When armed groups close a DC following an order of GNA Interior Ministry, is there any coordination with UNHCR or people are just released on the road?

“In some instances, people have been transferred to other centers, or the centers had already been emptied in advance of the closure; in others, people have been released into urban areas, where they may approach UNHCR for advice and assistance. We continue to call for close cooperation with the Libyan authorities in the event of closure of any detention centers and the orderly release of people held there”.

Are in Libya still illegal centers that UNHCR and its local partners do not have access to?

“We believe there are many unofficial centres that UNHCR and others are not aware of and do not have access to, run by smugglers or trafficking gangs. UNHCR and its partners visit all official detention centres regularly, where we can provide registration, medical assistance and humanitarian support, included provision of core relief items”.
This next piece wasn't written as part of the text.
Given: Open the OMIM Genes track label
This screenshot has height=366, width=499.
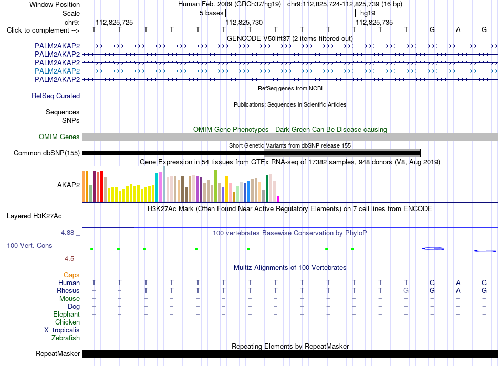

Speaking with his colleague in Niger and Roberto Mignone few months ago, they had talked about the possibility of distributing migrants trapped in Libya between the various European countries. Is there any agreement in this regard?

“We rely on third countries to provide us places for resettlement. Resettlement and evacuation slots are very limited. We continually advocate for more places and solutions to help vulnerable refugees and asylum seekers out of Libya, a country at war”.

Voluntary repatriation was also discussed, we saw recently that Rwanda has welcomed several hundred migrants. What do you think about it?

“UNHCR and IOM stand ready to assist any refugee or asylum-seeker who is interested to return to their home voluntarily, and who can do so in safety and dignity. The Rwanda mechanism is, however, not specifically linked to voluntary repatriation. Recently, the Government of Rwanda, UNHCR, the UN Refugee Agency, and the African Union signed a Memorandum of Understanding to set up a transit mechanism for evacuating refugees out of Libya. Under the agreement, the Government of Rwanda will receive and provide protection to refugees and asylum-seekers who are currently being held in detention centers in Libya. They will be transferred to safety in Rwanda on a voluntary basis. After their arrival, UNHCR will continue to pursue solutions for the evacuees. While some may benefit from resettlement to third countries, others will be helped to return to countries where asylum had previously been granted, or to return to their home countries if it is safe to do so. Some may be given permission to remain in Rwanda subject to agreement by the competent authorities. This year, 306 people have been evacuated to Rwanda under this mechanism”.